As a broad generalisation the melting of solids is more dependant on the nature of the repulsive forces between molecules than on their attractive ones. Experimentally the enthalpy of melting ( Latent Heat or just Heat of Fusion) is approximately ten times less than the corresponding heat of vaporisation which indicates that repulsive forces play a greater role in melting than in vaporisation: in a solid molecules tend to be slightly closer together than in a liquid, thus may experience larger repulsive forces. Van-der-Waals forces tend to have weak orientational dependence, but repulsive forces do not as they are short range and depend on the asymmetric shape of the molecules and can have a large effect.

Thus melting points are rather dependent on the geometry of the molecules, if they can pack well into a lattice then a high melting point is expected. If the molecule has a dipole this can cause both attractive and repulsive interactions depending on the relative positioning of molecules; head to tail can be attractive if molecules are face to face, but repulsive if in line one behind the other and vice versa if their relative orientation is changed.
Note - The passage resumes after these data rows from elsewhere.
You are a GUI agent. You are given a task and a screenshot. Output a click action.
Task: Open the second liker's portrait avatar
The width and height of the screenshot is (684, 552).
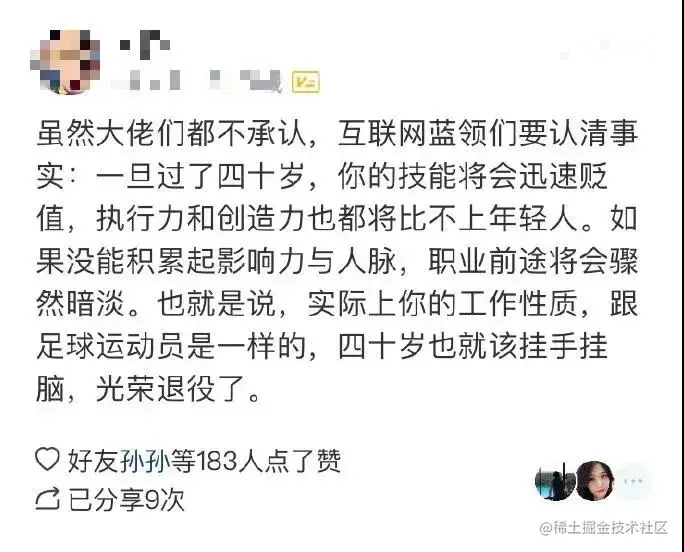(595, 481)
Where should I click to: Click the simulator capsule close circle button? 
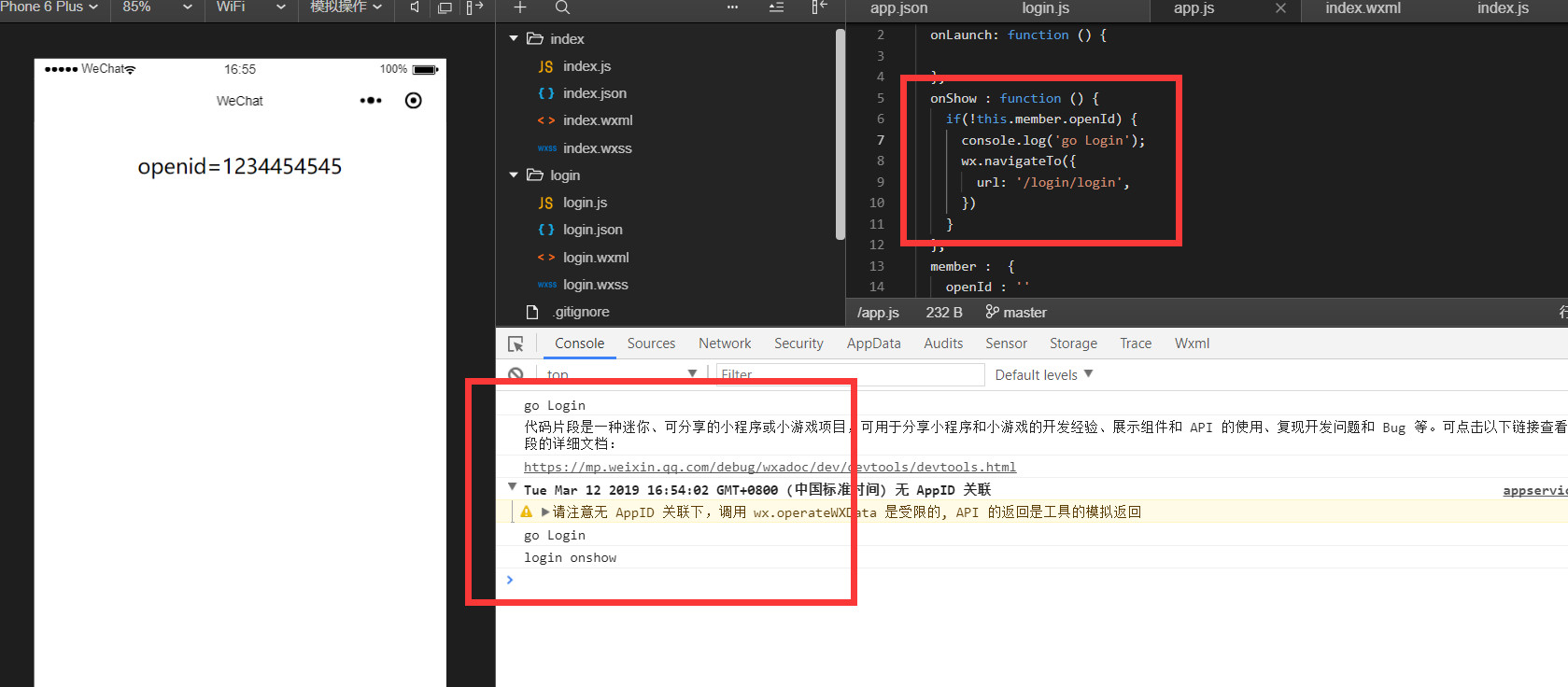tap(414, 101)
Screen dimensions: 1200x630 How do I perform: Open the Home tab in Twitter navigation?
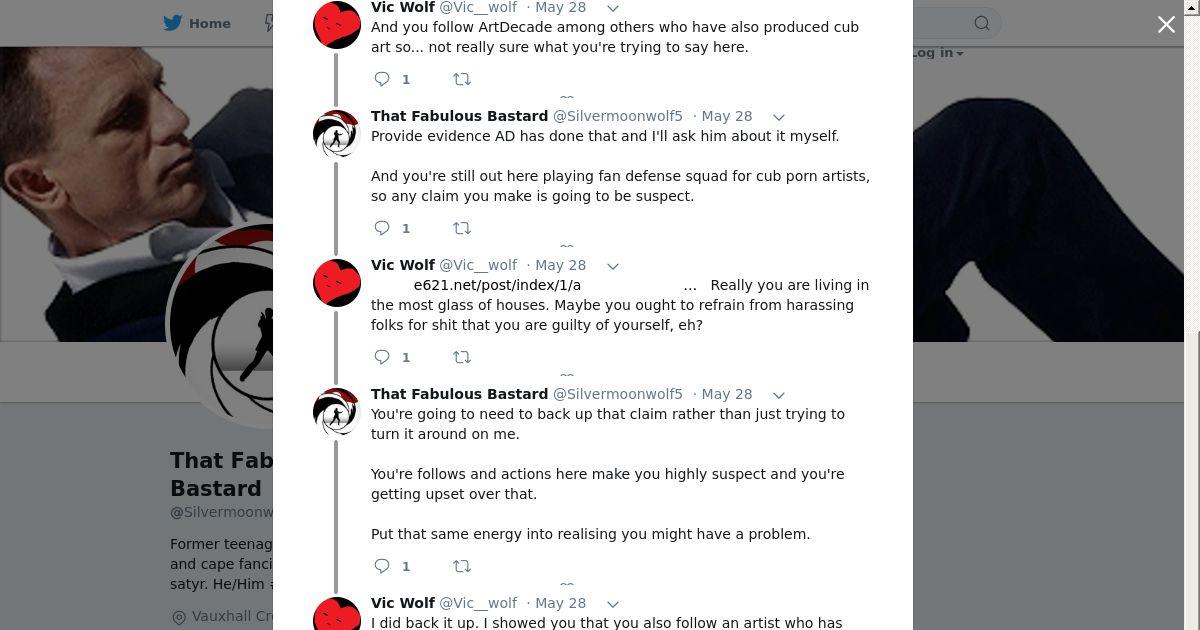[198, 23]
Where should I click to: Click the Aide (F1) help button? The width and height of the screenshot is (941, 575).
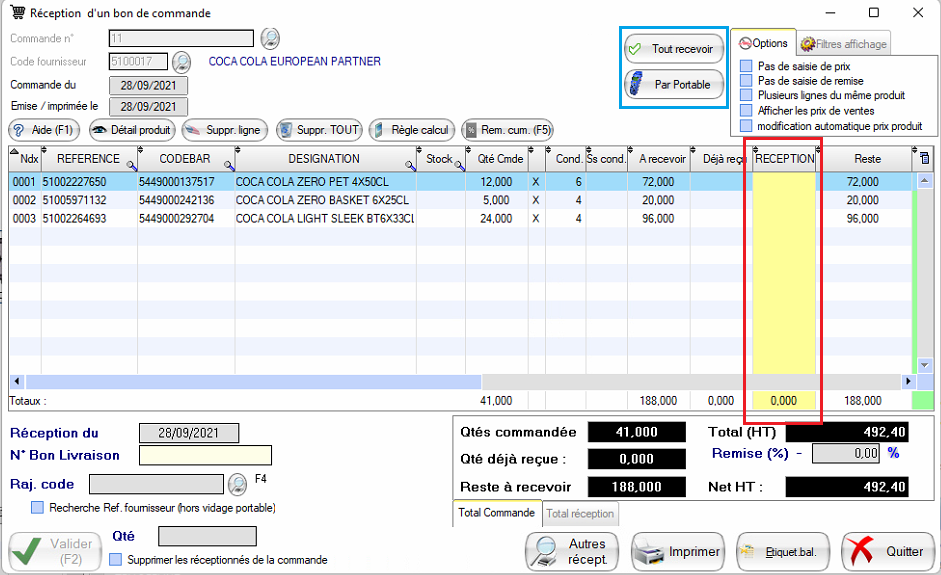click(43, 130)
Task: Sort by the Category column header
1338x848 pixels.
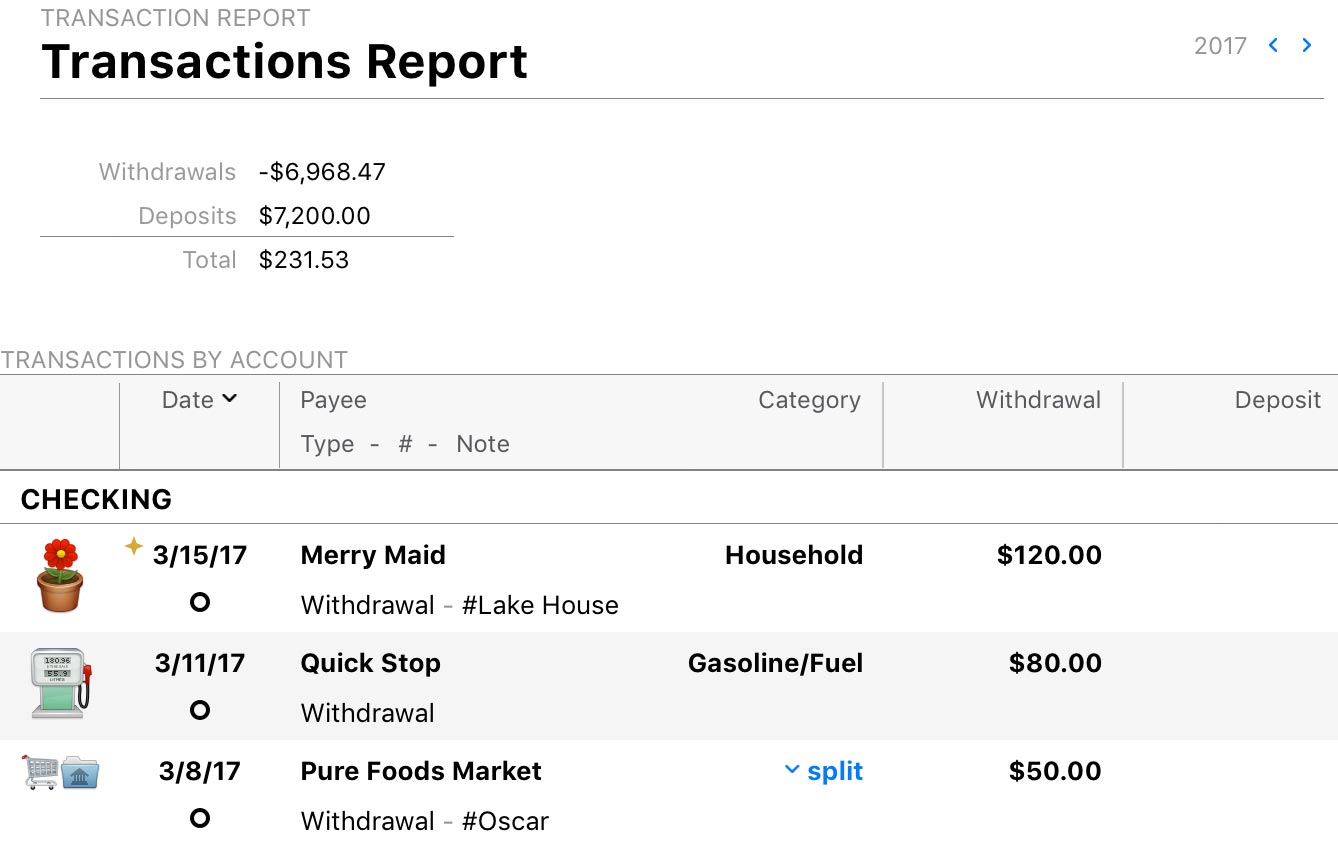Action: point(809,400)
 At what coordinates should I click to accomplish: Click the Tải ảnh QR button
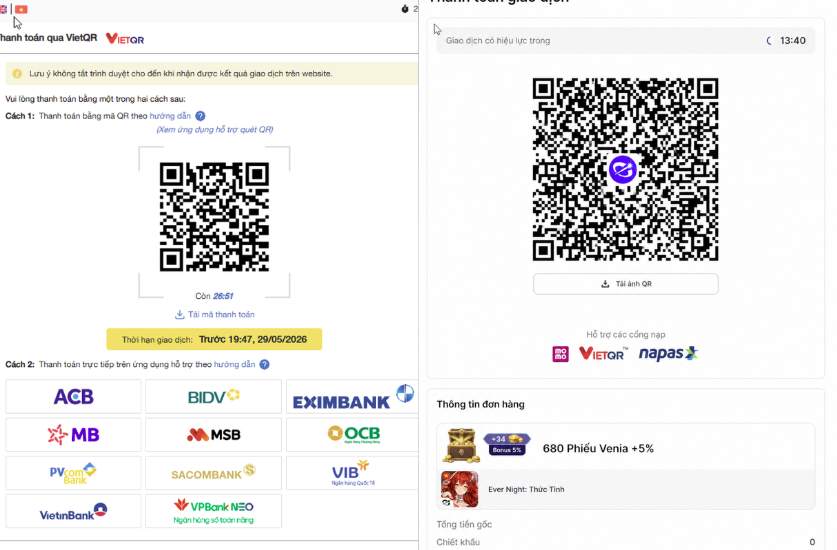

In the case of naphthalene and the amine, clearly the naphthalene can stack nicely and so increase its attractive interaction relative to repulsive ones, whereas the amine is twisted and cannot so easily pack meaning that repulsion can be stronger and attractive interactions weaker (even with dipole) and melting points lower. As an example consider the $\ce{C6H14}$ isomers, n-hexane mp -95 C, 2-methyl-pentane mp -154 C but boiling points are 69 & 60 C respectively and $\ce{C8H18}$ isomers, n-octane mp -57, 2-me-heptane mp -120 and bp 126 & 119 C respectively.

( Attractive forces largely determine the enthalpy of vaporisation, and by Trouton's rule their boiling points. The enthalpy of vaporisation is closely related to the (attractive) cohesive energy in a liquid.)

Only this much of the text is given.